▶ TEXT SHOWN
TV Recap: Mad Men Season 6 Episode 6

The Overthinkers recap Mad Men Season 6 Episode 6, “For Immediate Release.”

Peter Fenzel, Shana Mlawski, and Matthew Wrather recap Mad Men Season 6 Episode 6, “For Immediate Release.”

For more videos from Overthinking It, including all our TV Recaps, follow our Google+ page and subscribe to our YouTube channel.

2 Comments on “TV Recap: Mad Men Season 6 Episode 6”

  1. Lavanya #

    Re: the Vega. Its working name was the Gemini, a bit of a word play on “GM Mini” for their new compact car, but then corporate changed it to Vega because some big wig liked it better. That ties into the terminal cancer artist’s complaint about being sick of astronauts and rockets. Peggy’s Company was pitching the Gemini branding.

    So the supergroup’s marketing ideas? They’re going to get rejected by GM late in the game for its own idea.

    Reply

  2. Nick #

    You point out Peggy as not wanting change and Don always wanting something new, and how Peggy is a completely different person than she was. I don’t think it was pointed out though how Don right now is pretty much back to the way he was when the series started. He thinks he needs constant change, but every time he tries it he goes back to the same behaviour. He engages in a fulfilling relationship with a woman who is the complete opposite of his ex-wife(Dr. Faye) – then marries the hot young secretary who looks after his kids for him. He tries to be a good husband and resist temptation – then starts having an affair. He tried to cut back on drinking at one point, and he tried to find fulfillment outside work (the whole honeymoon phase with Megan last year) – and now he’s back drinking alone in bars and making ballsy, last minute pitches that win over clients. Peggy thinks she hates change, Don thinks he loves it. What they think they want and what they actually want are not the same thing.

    Of course this kind of falls down when you look at the characters full lives outside the timeline of the show itself, since Don Draper actually has changed from literally a different person before the series began. Maybe Peggy never experienced change until she started working for Stirling Cooper, and Don was always changing until he did. That may be too tenuous, but there could be something there.

    I had a whole thing predicting that we’d never get to see how the Vega story panned out, due to it being released in 1970 and Mad Men probably going to stick to the ’60s, but then I saw Lavanya’s reasoning above on how that story’s going to work out, so that solves that. Viewing this show from the future is weird sometimes…

    But just one more thing about the Vega, because it ties in to the episode title: it was a lemon, but some quick googling says that it was actually well received and successful upon its introduction. It won car of the year awards from various places from 1971-73. It was only later that it was recognised as a problem car. Immediate release.

▶ SUPPLIED RECORDS
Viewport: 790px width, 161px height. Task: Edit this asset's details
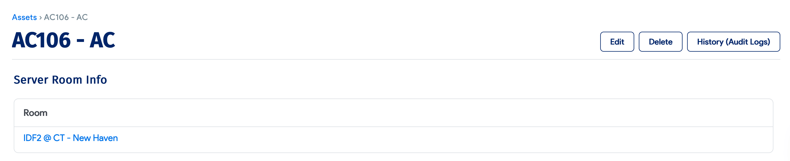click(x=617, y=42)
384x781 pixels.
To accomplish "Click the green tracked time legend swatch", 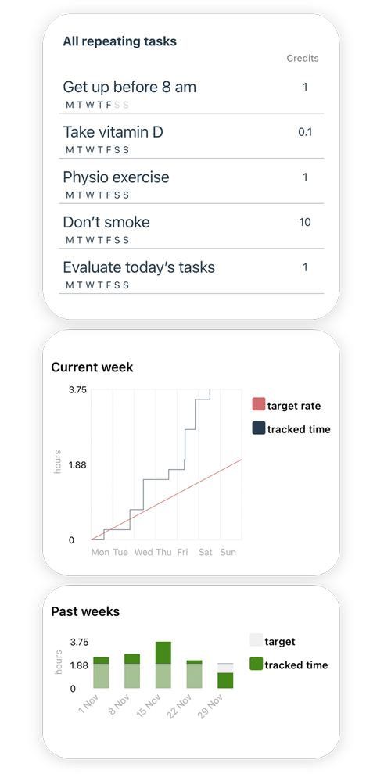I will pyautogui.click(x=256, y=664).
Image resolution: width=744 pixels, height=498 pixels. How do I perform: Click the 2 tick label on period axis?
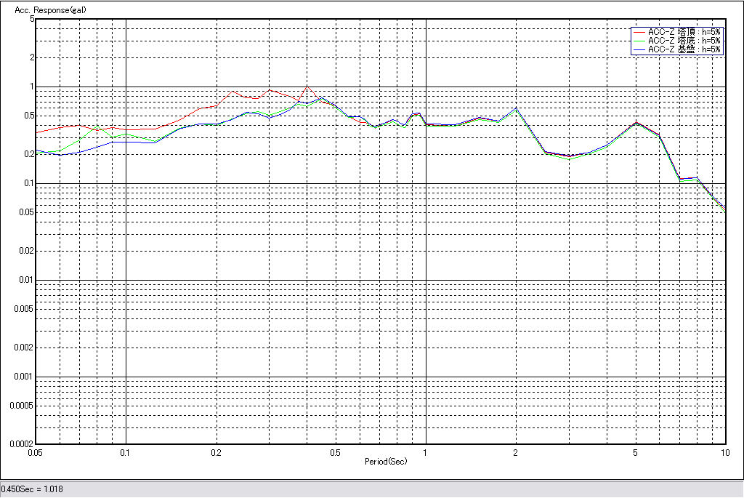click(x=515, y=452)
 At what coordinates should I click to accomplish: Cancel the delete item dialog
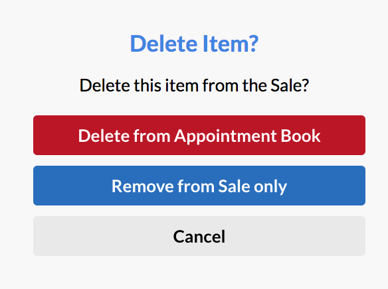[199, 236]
--
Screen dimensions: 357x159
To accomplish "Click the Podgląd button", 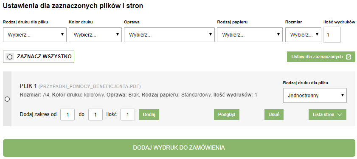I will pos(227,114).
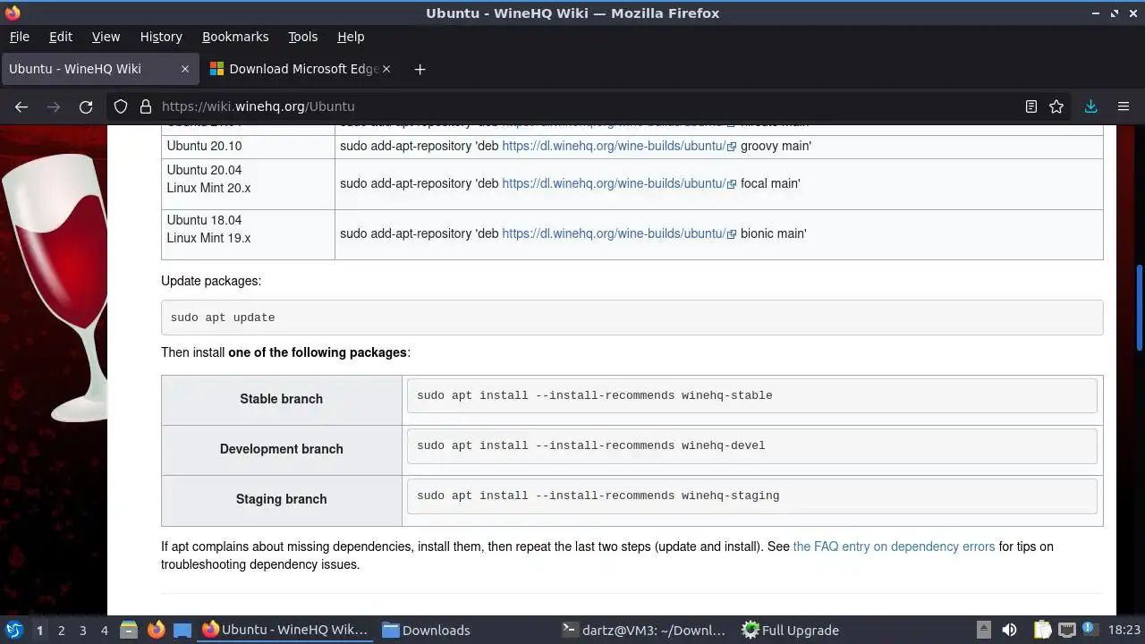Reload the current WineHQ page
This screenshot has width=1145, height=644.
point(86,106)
==
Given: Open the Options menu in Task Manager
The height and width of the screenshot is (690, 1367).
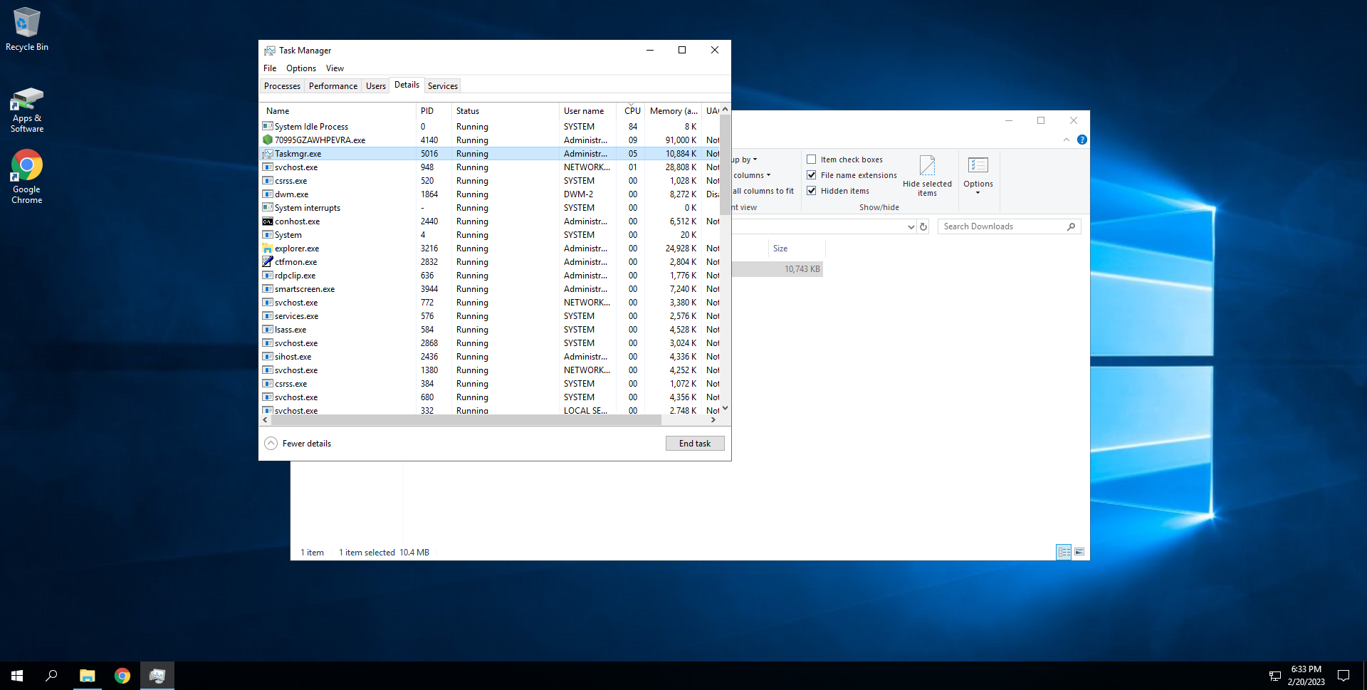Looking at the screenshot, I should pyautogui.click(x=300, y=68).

▶ EXERCISE SET
- a) In the Mad Men recap, give everything from "Of course this" down to "be something there." again, substituting "far-fetched" for "tenuous".
- b) Answer these questions about the Mad Men recap:
(i) Which three people recap the episode?
(ii) What was the Vega's working name?
(iii) In which years did the Vega win car of the year awards?

▶ ANSWER SET
- a)
Of course this kind of falls down when you look at the characters full lives outside the timeline of the show itself, since Don Draper actually has changed from literally a different person before the series began. Maybe Peggy never experienced change until she started working for Stirling Cooper, and Don was always changing until he did. That may be too far-fetched, but there could be something there.

- b)
(i) Peter Fenzel, Shana Mlawski, and Matthew Wrather
(ii) The Gemini
(iii) 1971-73